The third prerequisite for female condom uptake is safe and convenient access to a supply of female condoms. Study participants recommended that a steady supply of female condoms be distributed in locations where stigma is less likely to be an issue, particularly pharmacies, clinics, hospitals and places of employment, as well as bars and hotels. Study participants also recommended that program staff provide essential information about the female condom to providers and others at distribution outlets. These results correspond with other assessments and recommendations for female condom programming in developing countries.<20,22,27,29 It should also be noted that in order for a steady supply of female condoms to be available for distribution, programs need to engage in long-range planning and dialogue with donors to address the inconsistent supply of female condoms, an issue that has plagued female condom uptake from its inception.25,27
An additional recommendation from the study is that key messages for female condom promotion to sex workers in Central America could be standardized to increase uptake. The main message for first-time female condom users is that learning how to use the female condom can be challenging and takes time, as has been found in other studies.21,29 Communication of this message is essential because women may give up before they feel comfortable using the female condom.

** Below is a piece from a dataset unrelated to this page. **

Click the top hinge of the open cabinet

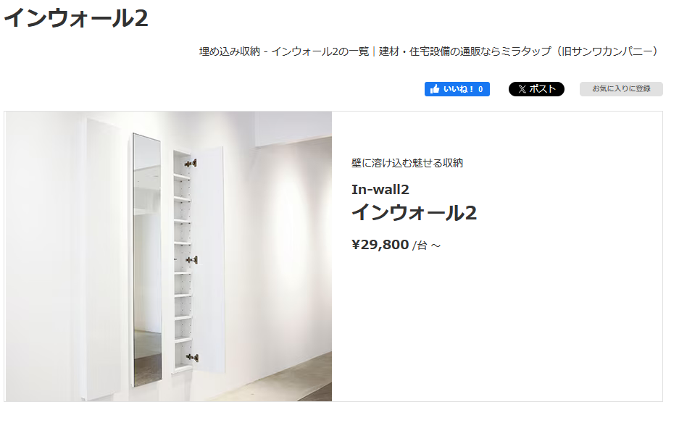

This study had several limitations. Because of the small sample size in each site, it was not possible to draw statistically significant conclusions from the structured interview data. A second limitation is that it was difficult to retain study participants throughout the three data collection events. Finally, funding constraints precluded more extensive analysis of focus group discussion data.
On the basis of the focus group discussion and structured interview data, we would anticipate favorable uptake of the female condom among female sex workers in Central America, if provisions are made for instructing women on female condom use in places where women will not feel stigmatized, and if supplies are easily and consistently available. Health educators' use of promotional tools such as checklists and standardized messages is also strongly recommended. As the study participants suggested, even greater success for the female condom might be expected in Central America if promotion also occurred in the general population.